Di sisi lain, masyarakat sipil berharap agar pergantian pejabat ini tidak berhenti di level simbolik. Pekerjaan rumah besar Kejaksaan masih menumpuk—dari penuntasan kasus besar, penanganan kejahatan keuangan lintas negara, hingga optimalisasi pengembalian aset negara.

Burhanuddin sendiri menutup acara dengan pesan moral yang kuat: “Keadilan harus dirasakan, bukan hanya didengar. Kalian yang dilantik hari ini adalah wajah Kejaksaan di mata rakyat.” Ucapan itu disambut tepuk tangan singkat, namun berat dengan makna tanggung jawab.

Jabatan di Kejaksaan bukan tempat berlindung dari dosa birokrasi. Ia adalah medan ujian integritas. Mereka yang menyalahgunakan wewenang layak disebut pengkhianat hukum, penjagal keadilan yang menodai sumpah jabatan.

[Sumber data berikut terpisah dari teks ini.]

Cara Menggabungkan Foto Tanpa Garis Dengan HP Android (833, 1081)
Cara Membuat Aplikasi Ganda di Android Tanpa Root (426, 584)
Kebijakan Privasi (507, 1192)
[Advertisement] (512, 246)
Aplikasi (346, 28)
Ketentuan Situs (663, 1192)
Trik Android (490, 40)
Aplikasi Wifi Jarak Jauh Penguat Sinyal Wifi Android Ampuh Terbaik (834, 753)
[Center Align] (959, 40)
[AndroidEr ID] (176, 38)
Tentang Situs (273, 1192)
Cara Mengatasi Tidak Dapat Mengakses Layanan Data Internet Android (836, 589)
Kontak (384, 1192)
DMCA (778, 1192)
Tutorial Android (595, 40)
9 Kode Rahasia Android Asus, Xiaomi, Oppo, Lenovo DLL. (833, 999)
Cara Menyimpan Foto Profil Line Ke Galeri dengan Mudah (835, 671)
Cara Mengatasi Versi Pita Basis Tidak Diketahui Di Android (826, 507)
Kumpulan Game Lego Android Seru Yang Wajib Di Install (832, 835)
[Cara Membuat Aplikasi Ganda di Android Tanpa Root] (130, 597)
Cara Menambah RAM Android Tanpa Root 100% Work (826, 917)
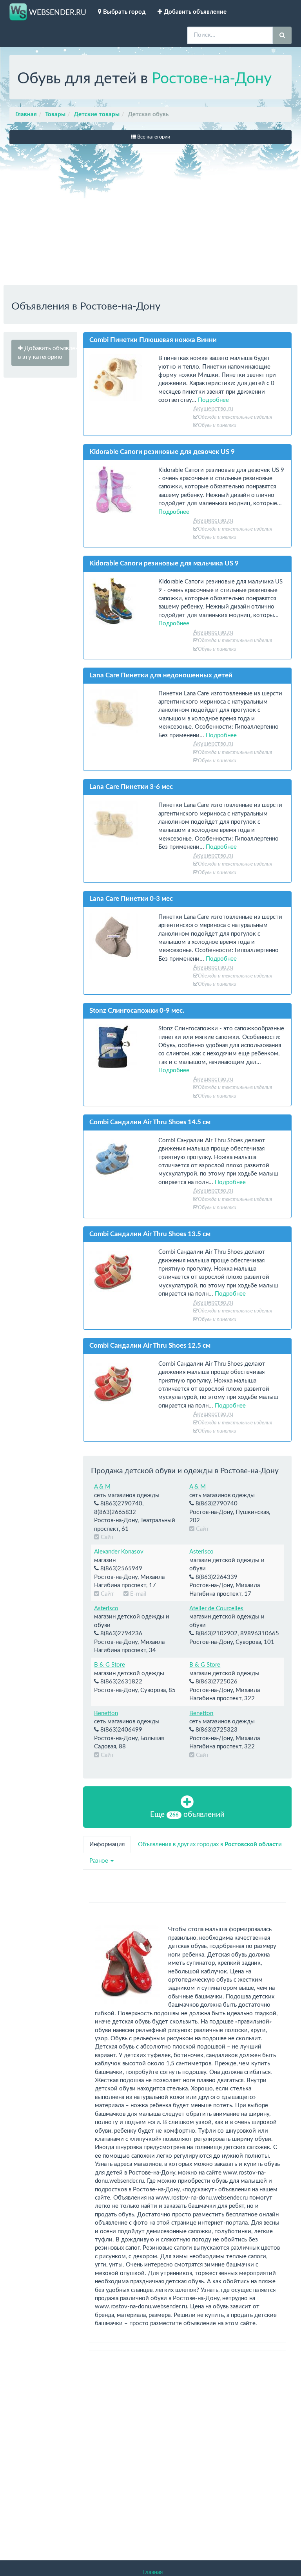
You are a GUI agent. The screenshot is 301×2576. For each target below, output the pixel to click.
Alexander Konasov (118, 1552)
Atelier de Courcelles (216, 1608)
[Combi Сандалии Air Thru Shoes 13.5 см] (118, 1271)
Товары (55, 114)
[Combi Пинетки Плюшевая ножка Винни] (118, 377)
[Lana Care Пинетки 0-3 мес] (118, 936)
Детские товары (97, 114)
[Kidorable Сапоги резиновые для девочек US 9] (118, 489)
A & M (102, 1487)
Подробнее (213, 400)
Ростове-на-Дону (212, 78)
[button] (40, 353)
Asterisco (201, 1552)
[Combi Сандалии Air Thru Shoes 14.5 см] (118, 1159)
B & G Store (109, 1665)
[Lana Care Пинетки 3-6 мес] (118, 824)
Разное (99, 1861)
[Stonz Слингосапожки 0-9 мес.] (118, 1047)
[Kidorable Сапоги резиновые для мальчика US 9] (118, 601)
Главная (26, 114)
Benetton (106, 1713)
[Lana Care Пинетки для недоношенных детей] (118, 712)
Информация (107, 1844)
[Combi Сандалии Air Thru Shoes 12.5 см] (118, 1383)
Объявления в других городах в (210, 1844)
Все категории (153, 137)
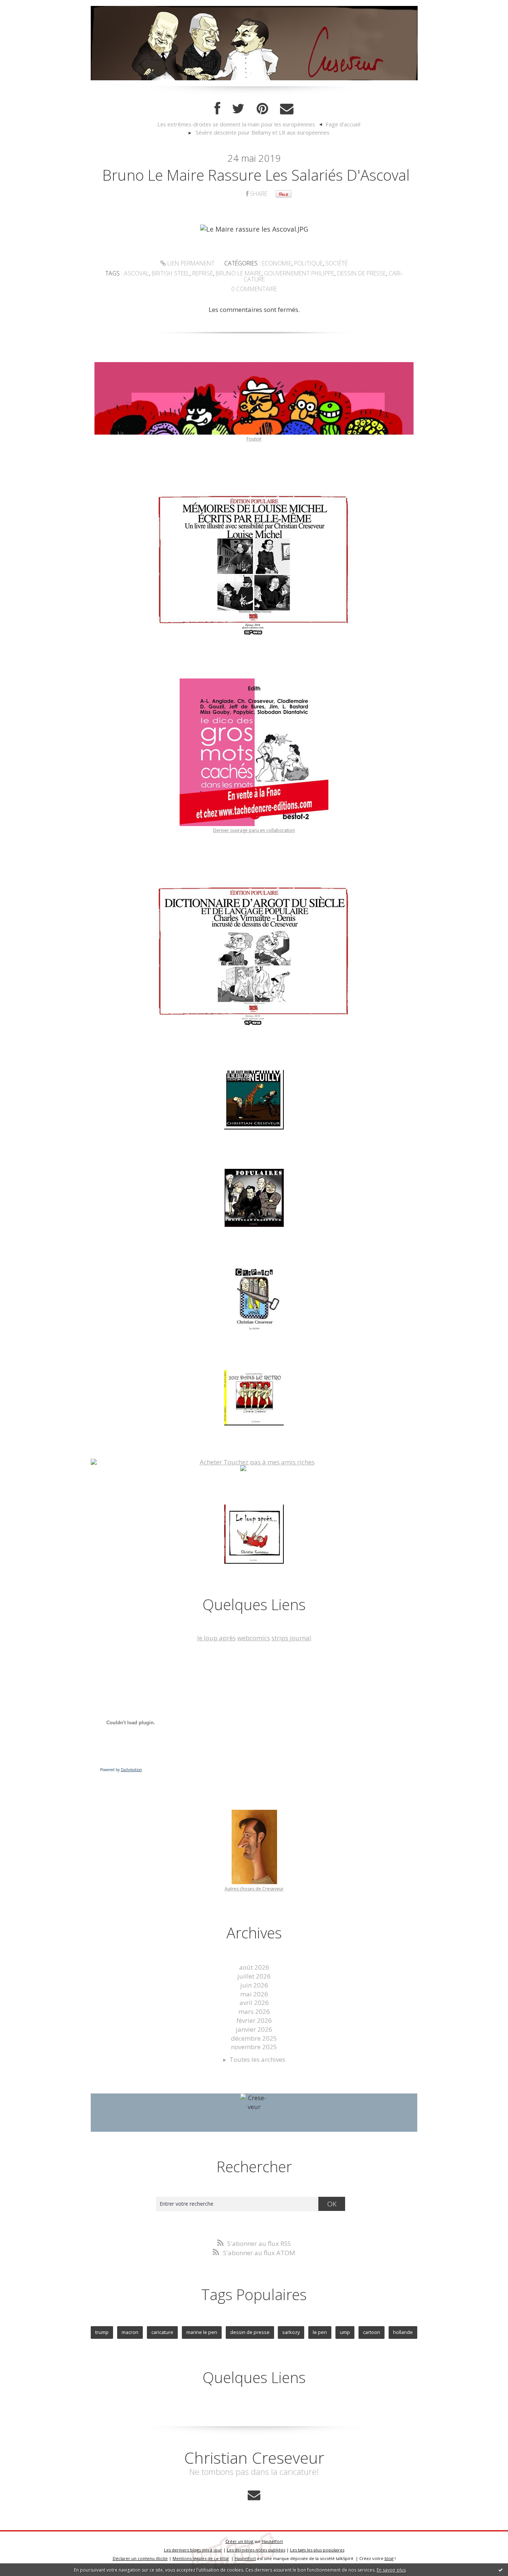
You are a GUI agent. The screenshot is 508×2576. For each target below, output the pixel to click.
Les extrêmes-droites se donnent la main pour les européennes (236, 124)
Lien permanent (190, 263)
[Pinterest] (262, 109)
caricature (162, 2332)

Pelantikan ini, dalam pandangan sejumlah akademisi hukum, seharusnya menjadi titik tolak memperkuat sistem kaderisasi berbasis prestasi. Tanpa mekanisme evaluasi terbuka, rotasi akan terjebak dalam siklus “asal ganti orang, bukan ganti perilaku.”

Publik pun menunggu pembuktian nyata. Apakah para Kajati baru ini akan menjadi pelayan hukum atau sekadar penerima jabatan elitis yang nyaman di balik meja pendingin? Pertanyaan itu kini menggantung di benak rakyat yang menaruh harapan pada Kejaksaan.

Negeri ini tak butuh jaksa yang pandai berpidato, tetapi jaksa yang berani menegakkan kebenaran meski harus melawan arus kekuasaan. Karena keadilan bukan warisan, tapi perjuangan.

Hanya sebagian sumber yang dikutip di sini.